Megan McLaughlin, a senior English major from Allen, Texas, agreed, saying, “The event fostered my academic drive because it was a welcoming experience that encouraged learning and striving to continue after my career.”
McLaughlin presented Scope, Ouachita’s student-produced literary journal that compiles academic papers, stories, poems and art work by members of the Ouachita community.
“We got such a great response at the convention, we are looking forward to submitting Scope to journal competitions,” said McLaughlin, who serves as editor of the publication.
Marissa Thornberry, a senior English major from Mabelvale, Ark., expressed how the mission of the convention as a “celebration of love of language and literature” was evident. She said, “I valued the fact that we got to be surrounded by so many people who shared the same passion for writing. It was clear that everyone was in their niche of what ‘language’ they spoke, and we all learned from one another.”

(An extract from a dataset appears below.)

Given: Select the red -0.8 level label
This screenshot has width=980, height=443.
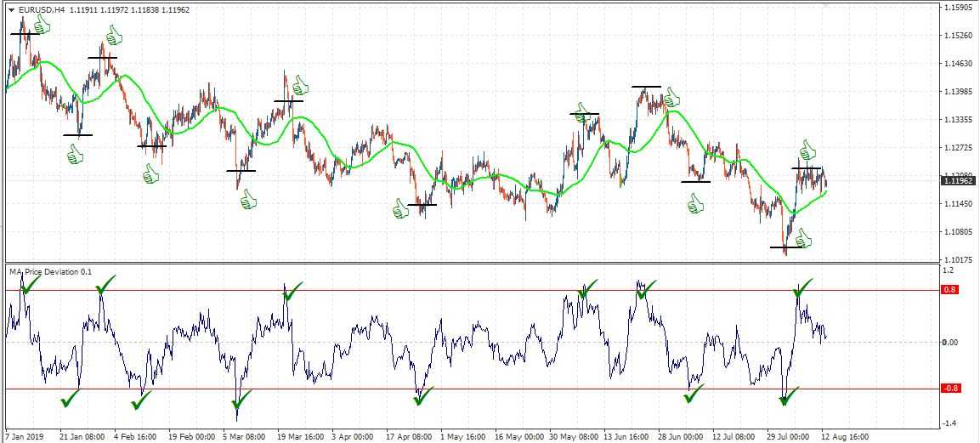Looking at the screenshot, I should click(950, 389).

Thornberry presented her paper, “Interpreting the In Between: Boundaries in The Open Boat,” in which she identified naturalist patterns in the short stories of author Stephen Crane. Her paper was presented in the “Through a Lens, Darkly” session, which illustrated ambiguity and crossing borders.
Aaron Hill, a sophomore English major from Benton, Ark., served as chair for the “Through a Lens, Darkly” session. He noted that the conference “really brought the study of English to life for me because I got to connect with other English majors from across the nation and around the globe.”
In addition to having the opportunity to polish his presentation skills, Shelby Spears, a junior English major from El Dorado, Ark., noted that the experience “really helped me get to know the other English majors from OBU who went, let me experience a new culture and see some amazing sights.” Spears presented his paper, “Shakespeare and Petrarch,” in the Gendered Shakespeare session.